-- Begin PROVIDED DATA --

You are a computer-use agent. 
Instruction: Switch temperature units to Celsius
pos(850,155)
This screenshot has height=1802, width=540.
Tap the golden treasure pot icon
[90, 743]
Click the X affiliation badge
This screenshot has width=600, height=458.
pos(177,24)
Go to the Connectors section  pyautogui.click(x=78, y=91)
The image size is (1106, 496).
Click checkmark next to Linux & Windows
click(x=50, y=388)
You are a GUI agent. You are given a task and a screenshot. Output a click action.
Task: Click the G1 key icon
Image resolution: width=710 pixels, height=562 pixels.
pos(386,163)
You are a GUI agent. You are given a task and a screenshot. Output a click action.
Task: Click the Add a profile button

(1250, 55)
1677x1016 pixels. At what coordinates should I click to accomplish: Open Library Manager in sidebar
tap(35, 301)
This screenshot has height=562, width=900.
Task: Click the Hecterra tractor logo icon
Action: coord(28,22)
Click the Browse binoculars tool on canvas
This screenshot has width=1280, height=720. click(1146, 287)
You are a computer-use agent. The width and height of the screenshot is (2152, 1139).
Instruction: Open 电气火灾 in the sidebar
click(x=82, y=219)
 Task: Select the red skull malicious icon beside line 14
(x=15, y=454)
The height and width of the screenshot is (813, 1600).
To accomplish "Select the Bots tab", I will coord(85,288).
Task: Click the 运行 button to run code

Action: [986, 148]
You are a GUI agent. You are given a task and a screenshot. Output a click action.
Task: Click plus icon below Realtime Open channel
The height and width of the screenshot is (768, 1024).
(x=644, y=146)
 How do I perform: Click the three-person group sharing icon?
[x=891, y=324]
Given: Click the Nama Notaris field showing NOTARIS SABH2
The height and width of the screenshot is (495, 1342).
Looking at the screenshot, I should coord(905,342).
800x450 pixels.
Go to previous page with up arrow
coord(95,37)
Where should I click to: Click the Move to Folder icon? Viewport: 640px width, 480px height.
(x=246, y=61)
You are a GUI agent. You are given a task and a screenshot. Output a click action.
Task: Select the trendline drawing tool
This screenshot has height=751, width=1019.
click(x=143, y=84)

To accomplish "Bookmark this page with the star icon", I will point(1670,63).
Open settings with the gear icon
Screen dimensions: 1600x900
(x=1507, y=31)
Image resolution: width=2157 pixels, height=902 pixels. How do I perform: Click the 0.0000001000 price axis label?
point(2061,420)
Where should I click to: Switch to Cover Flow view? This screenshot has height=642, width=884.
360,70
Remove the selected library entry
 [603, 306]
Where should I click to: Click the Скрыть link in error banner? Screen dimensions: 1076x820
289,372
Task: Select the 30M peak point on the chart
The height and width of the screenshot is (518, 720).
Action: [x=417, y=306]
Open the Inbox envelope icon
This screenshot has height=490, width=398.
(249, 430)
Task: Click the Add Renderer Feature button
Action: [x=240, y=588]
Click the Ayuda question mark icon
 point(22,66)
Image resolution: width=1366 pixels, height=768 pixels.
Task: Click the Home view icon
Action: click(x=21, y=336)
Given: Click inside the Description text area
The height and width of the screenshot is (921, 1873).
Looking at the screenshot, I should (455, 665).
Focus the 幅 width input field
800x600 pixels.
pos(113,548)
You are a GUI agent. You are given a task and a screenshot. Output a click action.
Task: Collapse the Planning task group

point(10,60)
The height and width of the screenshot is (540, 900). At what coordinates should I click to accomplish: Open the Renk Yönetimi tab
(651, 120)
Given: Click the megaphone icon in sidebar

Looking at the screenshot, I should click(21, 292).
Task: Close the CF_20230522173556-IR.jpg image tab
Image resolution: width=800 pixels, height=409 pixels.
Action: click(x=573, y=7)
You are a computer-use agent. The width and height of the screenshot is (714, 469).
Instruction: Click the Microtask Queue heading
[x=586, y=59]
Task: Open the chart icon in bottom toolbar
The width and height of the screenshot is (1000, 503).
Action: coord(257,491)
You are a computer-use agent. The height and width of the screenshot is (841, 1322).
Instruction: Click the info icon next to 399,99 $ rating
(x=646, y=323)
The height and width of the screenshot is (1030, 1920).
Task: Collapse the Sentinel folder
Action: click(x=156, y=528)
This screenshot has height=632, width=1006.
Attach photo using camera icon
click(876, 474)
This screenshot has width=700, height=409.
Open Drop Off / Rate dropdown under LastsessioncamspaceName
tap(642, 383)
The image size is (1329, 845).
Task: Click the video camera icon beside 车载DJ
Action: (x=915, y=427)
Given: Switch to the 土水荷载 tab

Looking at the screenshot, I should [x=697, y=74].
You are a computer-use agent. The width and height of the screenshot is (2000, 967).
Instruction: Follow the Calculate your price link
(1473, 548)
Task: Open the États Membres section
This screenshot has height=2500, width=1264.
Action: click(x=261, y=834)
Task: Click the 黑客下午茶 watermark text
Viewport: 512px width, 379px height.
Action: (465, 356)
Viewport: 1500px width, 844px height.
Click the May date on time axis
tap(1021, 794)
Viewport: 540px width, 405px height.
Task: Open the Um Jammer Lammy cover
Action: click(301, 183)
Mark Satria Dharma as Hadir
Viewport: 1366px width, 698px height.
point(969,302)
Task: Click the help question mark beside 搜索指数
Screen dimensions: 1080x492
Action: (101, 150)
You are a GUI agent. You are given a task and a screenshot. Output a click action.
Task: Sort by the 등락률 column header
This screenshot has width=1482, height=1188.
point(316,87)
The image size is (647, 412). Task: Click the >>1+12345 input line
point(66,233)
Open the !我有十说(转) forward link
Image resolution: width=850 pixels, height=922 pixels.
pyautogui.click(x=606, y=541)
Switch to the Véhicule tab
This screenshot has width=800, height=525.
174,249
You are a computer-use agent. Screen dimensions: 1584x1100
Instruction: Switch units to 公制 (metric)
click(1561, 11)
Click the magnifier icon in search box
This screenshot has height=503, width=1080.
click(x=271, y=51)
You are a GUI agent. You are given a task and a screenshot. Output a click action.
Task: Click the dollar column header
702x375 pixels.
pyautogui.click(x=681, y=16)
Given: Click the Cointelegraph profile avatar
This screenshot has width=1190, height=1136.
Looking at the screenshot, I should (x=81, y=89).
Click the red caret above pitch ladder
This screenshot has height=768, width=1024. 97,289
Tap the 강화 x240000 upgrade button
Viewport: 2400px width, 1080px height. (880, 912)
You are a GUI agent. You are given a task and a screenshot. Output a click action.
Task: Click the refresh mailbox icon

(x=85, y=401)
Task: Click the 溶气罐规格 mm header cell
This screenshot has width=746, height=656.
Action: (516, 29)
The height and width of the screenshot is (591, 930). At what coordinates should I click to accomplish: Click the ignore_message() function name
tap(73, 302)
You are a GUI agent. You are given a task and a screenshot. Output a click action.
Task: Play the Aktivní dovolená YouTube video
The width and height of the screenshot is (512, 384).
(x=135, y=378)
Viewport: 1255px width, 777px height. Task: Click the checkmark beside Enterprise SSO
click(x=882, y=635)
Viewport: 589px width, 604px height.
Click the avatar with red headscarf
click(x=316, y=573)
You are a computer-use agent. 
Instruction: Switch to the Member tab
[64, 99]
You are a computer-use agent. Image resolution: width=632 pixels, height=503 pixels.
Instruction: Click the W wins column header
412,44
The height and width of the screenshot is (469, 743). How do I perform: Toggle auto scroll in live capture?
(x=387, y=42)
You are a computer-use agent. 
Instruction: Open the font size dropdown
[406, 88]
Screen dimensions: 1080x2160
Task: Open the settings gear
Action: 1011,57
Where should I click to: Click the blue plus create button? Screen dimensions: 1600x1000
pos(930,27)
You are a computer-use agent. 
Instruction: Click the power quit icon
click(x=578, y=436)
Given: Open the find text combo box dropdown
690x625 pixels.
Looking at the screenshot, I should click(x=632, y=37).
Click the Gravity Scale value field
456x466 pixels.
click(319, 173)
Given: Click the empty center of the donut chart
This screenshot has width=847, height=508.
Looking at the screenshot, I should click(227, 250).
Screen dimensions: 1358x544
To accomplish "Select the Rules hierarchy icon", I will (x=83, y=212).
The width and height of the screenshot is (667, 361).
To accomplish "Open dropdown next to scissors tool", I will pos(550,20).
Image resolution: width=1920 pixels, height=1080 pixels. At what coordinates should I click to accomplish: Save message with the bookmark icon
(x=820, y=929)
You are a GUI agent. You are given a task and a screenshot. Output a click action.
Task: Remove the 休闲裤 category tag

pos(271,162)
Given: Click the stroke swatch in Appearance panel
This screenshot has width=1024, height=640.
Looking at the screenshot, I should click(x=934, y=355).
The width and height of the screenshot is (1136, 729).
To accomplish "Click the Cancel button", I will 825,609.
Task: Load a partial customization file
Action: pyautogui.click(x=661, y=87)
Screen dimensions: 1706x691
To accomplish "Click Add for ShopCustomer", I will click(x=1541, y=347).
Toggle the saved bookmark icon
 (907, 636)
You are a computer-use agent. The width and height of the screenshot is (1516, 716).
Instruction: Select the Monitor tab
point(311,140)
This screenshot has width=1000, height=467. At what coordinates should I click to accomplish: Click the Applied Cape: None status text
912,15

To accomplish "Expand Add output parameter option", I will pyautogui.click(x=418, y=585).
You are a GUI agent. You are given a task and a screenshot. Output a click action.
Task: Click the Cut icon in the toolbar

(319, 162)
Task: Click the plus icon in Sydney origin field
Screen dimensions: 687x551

-- End PROVIDED DATA --

WHAT YOU WILL DO.
Please retype the stretch of lines from the one containing "Task: Click the 黑客下午茶 watermark text" through the one containing "Action: (101, 150)", keeping every character as it appears.

WRITTEN RESPONSE.
Task: Click the 黑客下午茶 watermark text
Viewport: 512px width, 379px height.
Action: (465, 356)
Viewport: 1500px width, 844px height.
Click the May date on time axis
tap(1021, 794)
Viewport: 540px width, 405px height.
Task: Open the Um Jammer Lammy cover
Action: click(301, 183)
Mark Satria Dharma as Hadir
Viewport: 1366px width, 698px height.
point(969,302)
Task: Click the help question mark beside 搜索指数
Screen dimensions: 1080x492
Action: (101, 150)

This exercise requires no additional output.